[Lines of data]
-- BEGIN --

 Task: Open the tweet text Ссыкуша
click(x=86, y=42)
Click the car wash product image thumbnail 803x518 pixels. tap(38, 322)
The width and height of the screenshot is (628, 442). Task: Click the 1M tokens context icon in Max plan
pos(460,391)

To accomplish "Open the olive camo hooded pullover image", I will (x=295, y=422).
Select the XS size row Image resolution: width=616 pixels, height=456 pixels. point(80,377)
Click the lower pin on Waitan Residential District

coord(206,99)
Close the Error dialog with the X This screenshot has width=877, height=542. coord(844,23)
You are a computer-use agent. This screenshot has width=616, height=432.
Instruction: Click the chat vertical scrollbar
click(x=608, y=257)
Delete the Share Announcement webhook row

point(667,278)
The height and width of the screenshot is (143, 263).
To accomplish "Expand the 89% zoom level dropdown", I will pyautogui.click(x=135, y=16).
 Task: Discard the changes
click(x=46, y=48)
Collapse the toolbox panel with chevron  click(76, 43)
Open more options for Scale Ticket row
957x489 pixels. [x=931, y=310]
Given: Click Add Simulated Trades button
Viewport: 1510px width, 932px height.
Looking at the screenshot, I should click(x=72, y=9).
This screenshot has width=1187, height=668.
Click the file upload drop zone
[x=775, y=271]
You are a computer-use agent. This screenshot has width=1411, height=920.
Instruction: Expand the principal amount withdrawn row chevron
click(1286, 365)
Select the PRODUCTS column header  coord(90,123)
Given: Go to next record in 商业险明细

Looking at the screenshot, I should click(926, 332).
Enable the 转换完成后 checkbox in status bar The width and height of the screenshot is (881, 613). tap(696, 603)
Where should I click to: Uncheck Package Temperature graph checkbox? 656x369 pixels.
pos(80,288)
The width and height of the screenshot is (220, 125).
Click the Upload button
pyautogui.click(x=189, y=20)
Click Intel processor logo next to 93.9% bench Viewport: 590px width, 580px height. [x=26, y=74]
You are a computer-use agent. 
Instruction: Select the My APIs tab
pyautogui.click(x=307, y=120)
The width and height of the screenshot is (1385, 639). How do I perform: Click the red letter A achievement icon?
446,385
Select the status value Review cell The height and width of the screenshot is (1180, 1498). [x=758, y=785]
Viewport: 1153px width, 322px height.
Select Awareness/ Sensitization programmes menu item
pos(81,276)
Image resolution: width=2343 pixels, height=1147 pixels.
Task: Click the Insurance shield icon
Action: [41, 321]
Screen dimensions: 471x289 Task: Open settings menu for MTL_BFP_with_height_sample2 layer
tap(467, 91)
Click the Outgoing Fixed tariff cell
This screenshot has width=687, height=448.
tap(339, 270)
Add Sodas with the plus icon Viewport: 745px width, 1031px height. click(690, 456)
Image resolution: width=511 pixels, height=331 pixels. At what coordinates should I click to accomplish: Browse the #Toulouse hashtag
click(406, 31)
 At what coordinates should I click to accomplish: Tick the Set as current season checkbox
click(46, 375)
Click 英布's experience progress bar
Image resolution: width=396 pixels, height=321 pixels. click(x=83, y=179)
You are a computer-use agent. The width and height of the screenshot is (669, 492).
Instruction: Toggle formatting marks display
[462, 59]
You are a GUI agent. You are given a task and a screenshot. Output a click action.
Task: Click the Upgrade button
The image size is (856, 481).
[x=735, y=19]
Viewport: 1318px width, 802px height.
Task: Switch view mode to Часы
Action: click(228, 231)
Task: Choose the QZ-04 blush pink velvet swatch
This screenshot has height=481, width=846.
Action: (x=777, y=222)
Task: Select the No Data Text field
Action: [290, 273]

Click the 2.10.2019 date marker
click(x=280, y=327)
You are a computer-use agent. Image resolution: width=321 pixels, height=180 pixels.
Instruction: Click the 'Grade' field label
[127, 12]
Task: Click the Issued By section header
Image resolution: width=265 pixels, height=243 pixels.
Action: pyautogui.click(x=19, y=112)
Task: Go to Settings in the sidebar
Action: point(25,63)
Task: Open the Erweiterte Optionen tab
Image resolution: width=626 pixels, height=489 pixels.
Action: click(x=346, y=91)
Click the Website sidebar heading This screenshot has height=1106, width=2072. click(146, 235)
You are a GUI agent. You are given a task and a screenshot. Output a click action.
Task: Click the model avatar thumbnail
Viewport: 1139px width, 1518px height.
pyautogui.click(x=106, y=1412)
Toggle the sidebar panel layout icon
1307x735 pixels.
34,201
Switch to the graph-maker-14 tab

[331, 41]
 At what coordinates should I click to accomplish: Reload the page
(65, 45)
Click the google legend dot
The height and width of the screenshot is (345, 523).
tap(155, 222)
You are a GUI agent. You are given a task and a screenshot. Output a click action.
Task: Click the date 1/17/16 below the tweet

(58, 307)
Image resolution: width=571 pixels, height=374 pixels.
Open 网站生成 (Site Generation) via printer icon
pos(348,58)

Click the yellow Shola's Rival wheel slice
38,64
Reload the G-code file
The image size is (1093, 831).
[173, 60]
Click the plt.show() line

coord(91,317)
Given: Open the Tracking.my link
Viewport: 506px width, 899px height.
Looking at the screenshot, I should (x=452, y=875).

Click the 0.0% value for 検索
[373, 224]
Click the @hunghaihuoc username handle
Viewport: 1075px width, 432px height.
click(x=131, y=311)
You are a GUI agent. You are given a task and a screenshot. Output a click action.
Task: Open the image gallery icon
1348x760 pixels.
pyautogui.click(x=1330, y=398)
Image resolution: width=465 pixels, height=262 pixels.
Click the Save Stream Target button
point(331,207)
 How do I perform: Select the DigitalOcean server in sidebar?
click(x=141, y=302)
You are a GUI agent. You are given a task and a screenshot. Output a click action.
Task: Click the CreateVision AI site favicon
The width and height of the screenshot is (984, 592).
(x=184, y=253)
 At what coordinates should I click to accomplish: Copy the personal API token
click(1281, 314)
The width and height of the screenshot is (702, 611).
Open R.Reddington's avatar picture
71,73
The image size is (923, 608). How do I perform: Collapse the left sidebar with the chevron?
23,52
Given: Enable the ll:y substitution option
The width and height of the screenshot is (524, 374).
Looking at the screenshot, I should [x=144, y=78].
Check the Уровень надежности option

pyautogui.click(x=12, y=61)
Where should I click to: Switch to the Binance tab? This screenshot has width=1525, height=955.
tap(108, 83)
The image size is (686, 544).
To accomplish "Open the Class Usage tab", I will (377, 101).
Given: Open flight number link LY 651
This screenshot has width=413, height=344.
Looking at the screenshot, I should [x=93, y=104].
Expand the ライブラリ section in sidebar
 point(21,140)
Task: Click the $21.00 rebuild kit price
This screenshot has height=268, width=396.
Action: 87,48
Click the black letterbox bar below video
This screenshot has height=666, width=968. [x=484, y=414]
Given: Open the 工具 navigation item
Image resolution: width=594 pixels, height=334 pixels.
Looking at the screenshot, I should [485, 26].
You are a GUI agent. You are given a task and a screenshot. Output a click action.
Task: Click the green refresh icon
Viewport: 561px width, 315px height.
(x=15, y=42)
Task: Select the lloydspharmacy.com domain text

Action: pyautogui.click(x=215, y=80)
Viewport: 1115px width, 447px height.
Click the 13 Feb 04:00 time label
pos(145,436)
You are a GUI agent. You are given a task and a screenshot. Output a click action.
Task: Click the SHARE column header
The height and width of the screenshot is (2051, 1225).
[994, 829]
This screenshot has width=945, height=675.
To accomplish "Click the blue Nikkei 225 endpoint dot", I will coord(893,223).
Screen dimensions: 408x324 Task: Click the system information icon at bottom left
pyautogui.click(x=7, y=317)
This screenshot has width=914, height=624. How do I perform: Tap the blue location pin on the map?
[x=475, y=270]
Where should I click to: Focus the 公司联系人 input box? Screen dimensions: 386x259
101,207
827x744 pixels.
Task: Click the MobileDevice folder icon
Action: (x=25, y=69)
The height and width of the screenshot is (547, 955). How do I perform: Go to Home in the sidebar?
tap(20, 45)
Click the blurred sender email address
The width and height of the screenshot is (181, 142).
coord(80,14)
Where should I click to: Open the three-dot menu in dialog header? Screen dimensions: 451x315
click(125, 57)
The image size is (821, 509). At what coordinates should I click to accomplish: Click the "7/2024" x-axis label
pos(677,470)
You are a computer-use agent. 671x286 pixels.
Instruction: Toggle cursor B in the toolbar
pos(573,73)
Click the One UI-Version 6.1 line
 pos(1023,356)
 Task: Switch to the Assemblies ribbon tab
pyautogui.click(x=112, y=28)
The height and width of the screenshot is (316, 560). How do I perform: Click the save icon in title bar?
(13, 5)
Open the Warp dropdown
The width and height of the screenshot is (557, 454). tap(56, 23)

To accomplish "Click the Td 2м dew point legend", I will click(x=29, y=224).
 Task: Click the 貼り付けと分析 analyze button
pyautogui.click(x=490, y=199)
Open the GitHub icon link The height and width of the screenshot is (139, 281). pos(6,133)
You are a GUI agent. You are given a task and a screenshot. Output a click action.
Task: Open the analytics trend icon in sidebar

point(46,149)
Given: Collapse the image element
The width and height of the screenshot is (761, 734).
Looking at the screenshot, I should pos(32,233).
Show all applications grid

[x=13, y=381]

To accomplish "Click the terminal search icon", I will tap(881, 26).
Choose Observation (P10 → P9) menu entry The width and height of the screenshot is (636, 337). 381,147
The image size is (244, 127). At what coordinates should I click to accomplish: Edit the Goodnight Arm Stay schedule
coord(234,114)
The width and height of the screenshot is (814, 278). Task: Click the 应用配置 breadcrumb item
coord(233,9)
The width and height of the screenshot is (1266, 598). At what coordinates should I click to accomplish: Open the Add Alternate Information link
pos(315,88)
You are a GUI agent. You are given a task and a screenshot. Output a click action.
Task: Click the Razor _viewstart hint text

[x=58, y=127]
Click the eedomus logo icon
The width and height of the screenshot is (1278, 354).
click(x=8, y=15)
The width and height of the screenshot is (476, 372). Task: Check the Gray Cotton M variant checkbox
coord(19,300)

-- END --

> TASK REQUIREMENTS:
Above are the lines of data; copy out, with nothing altered, the lines from the one containing "Given: Open the Tracking.my link" to the one containing "click(x=131, y=311)", both of those included.

> RESULT OF THIS TASK:
Given: Open the Tracking.my link
Viewport: 506px width, 899px height.
Looking at the screenshot, I should (x=452, y=875).

Click the 0.0% value for 検索
[373, 224]
Click the @hunghaihuoc username handle
Viewport: 1075px width, 432px height.
click(x=131, y=311)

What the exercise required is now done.